### [Work instructions]
In the entries that follow, the line with "[Google Keep アプリをインストールしてWebクリップ] (176, 1674)" opens the range and the line with "初撮り人妻ドキュメント シリーズ (154, 1658)" closes it; repeat that range exactly, both lines included.

### [Data under study]
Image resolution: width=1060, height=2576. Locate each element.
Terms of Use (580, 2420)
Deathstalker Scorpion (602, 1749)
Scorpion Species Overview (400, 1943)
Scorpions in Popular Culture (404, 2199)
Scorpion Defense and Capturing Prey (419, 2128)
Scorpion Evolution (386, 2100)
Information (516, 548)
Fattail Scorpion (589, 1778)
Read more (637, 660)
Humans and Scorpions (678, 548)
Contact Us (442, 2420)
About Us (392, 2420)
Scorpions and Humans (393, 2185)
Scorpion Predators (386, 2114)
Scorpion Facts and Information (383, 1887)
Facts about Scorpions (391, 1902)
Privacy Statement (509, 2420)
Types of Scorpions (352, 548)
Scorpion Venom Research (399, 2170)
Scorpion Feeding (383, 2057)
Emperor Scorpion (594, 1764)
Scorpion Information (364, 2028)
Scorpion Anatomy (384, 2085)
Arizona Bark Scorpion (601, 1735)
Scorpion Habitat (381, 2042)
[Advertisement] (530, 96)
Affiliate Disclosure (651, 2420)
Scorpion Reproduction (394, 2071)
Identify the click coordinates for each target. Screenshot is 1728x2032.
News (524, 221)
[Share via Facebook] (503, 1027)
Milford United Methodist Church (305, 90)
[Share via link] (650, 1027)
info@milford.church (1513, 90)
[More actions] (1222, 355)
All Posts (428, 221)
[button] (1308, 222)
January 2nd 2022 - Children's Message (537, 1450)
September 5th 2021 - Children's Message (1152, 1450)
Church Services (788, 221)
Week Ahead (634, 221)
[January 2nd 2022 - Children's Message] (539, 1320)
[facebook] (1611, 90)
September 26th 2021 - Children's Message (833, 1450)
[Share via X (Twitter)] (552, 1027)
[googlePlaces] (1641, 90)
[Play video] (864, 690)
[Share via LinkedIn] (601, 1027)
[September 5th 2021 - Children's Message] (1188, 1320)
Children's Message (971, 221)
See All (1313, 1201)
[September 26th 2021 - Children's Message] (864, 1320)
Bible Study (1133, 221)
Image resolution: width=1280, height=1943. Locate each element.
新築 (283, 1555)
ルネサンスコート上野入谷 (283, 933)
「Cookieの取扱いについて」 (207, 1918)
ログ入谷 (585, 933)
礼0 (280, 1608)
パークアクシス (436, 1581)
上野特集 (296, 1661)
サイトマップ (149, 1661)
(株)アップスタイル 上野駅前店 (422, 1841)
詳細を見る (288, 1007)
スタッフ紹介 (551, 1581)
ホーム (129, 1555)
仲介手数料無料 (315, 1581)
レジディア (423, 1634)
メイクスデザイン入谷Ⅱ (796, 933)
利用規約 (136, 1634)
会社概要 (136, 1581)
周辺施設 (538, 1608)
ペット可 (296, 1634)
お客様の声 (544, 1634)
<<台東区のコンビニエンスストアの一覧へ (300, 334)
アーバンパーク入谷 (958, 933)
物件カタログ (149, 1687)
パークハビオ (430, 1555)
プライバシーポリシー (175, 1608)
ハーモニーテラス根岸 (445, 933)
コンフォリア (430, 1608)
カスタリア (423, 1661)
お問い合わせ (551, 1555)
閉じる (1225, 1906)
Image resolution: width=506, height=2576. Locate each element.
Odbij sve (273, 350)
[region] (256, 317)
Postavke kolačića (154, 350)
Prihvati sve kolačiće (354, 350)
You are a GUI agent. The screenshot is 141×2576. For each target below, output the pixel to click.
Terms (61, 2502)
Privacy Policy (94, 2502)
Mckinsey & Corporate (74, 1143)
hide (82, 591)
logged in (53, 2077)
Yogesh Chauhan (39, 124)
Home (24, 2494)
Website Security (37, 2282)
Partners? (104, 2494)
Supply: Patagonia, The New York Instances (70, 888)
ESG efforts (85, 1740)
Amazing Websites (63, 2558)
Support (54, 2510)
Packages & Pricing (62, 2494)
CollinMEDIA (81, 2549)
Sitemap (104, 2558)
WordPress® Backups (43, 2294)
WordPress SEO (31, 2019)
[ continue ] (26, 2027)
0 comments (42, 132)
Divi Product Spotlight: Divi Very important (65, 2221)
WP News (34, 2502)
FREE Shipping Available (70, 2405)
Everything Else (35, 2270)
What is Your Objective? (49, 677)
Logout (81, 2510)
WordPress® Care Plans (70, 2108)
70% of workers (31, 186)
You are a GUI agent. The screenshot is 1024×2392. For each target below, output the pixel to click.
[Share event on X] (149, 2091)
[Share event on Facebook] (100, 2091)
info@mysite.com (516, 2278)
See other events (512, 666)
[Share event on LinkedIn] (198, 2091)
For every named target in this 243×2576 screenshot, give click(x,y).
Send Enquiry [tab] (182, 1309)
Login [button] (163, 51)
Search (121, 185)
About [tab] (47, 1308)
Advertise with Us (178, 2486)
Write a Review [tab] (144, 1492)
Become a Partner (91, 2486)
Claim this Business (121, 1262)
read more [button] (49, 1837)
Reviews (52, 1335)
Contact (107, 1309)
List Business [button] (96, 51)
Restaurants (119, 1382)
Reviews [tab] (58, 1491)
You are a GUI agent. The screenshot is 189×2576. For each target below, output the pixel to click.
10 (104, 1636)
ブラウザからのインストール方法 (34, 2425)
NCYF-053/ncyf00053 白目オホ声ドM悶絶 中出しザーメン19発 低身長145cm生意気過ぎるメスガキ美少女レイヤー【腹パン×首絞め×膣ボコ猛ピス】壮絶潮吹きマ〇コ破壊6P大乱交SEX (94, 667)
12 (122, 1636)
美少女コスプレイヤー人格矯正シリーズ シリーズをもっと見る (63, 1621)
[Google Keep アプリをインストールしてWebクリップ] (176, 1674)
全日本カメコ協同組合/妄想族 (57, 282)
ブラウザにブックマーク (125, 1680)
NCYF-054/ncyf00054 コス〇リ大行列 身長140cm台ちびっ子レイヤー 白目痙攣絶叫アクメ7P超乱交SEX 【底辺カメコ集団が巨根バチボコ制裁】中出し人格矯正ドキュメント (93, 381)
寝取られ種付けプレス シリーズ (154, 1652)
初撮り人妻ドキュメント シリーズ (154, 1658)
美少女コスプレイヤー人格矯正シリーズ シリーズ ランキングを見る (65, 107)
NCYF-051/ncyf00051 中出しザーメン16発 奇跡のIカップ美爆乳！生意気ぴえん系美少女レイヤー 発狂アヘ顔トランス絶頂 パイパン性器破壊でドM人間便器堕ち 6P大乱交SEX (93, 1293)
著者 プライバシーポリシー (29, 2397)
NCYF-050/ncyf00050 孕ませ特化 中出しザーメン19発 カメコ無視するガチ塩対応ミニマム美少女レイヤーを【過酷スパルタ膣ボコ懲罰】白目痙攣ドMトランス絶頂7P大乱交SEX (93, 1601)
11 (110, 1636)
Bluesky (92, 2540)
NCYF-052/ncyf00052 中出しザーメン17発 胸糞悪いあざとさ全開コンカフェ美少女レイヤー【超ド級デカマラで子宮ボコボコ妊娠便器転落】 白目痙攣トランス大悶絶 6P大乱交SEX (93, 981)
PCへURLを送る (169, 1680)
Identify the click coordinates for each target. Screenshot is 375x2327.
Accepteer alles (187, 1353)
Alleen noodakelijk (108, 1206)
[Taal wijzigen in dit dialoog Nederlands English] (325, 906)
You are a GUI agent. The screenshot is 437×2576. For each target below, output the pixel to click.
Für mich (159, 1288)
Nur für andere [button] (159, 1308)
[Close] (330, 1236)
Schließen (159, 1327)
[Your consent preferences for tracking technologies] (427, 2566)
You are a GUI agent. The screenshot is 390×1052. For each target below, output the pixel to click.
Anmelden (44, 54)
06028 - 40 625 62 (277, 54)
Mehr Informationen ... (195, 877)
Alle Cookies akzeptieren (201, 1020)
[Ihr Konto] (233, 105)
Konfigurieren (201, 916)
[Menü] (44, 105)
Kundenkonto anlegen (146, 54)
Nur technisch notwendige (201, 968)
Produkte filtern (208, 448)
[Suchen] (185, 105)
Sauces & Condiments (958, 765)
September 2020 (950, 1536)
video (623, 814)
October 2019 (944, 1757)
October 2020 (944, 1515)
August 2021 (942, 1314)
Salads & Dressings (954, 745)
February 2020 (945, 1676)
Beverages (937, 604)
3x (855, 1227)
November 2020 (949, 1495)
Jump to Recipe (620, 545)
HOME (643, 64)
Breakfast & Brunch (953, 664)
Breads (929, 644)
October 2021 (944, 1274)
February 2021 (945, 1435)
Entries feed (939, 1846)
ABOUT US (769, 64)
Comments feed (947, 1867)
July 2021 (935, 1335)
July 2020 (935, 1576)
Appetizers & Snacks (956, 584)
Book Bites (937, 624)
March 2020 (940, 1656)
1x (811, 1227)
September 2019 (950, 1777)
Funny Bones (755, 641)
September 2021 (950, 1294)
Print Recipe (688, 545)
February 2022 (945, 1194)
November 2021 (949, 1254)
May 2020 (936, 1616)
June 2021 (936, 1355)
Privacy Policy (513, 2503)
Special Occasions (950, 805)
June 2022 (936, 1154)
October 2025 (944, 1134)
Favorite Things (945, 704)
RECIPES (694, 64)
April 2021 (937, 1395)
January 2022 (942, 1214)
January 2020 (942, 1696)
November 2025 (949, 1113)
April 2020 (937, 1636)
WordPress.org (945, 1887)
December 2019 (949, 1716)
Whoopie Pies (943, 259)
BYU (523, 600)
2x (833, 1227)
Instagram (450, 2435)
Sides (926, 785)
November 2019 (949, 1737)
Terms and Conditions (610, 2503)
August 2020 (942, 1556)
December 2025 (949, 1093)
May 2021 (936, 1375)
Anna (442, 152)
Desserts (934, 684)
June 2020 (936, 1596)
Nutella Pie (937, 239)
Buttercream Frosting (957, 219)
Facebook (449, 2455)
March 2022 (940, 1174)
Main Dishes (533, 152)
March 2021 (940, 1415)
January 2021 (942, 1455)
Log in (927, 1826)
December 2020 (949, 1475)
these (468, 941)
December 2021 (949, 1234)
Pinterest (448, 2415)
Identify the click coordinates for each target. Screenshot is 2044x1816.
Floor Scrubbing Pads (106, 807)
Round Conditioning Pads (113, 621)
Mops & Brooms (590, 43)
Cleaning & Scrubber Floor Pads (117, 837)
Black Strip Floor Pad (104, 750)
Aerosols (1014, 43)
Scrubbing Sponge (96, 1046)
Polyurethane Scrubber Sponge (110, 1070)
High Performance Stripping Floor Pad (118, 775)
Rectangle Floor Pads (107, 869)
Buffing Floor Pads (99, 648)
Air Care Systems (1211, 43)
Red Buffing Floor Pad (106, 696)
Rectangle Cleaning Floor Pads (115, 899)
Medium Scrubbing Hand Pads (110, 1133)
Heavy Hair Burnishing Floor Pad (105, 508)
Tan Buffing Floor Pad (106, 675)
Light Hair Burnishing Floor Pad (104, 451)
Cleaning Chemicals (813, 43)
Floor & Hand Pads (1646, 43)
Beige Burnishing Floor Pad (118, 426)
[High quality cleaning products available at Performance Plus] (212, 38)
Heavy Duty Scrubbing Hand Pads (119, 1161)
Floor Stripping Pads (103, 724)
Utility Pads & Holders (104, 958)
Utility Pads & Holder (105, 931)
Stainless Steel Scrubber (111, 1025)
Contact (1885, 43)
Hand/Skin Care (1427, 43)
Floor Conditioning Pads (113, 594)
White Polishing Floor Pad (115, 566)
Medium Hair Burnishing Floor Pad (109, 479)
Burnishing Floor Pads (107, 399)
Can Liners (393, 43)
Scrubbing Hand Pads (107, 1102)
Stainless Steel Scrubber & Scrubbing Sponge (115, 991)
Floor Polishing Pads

### [Answer for this exercise]
[Google Keep アプリをインストールしてWebクリップ] (176, 1674)
全日本カメコ協同組合/妄想族 (57, 282)
ブラウザにブックマーク (125, 1680)
NCYF-054/ncyf00054 コス〇リ大行列 身長140cm台ちびっ子レイヤー 白目痙攣絶叫アクメ7P超乱交SEX 【底辺カメコ集団が巨根バチボコ制裁】中出し人格矯正ドキュメント (93, 381)
寝取られ種付けプレス シリーズ (154, 1652)
初撮り人妻ドキュメント シリーズ (154, 1658)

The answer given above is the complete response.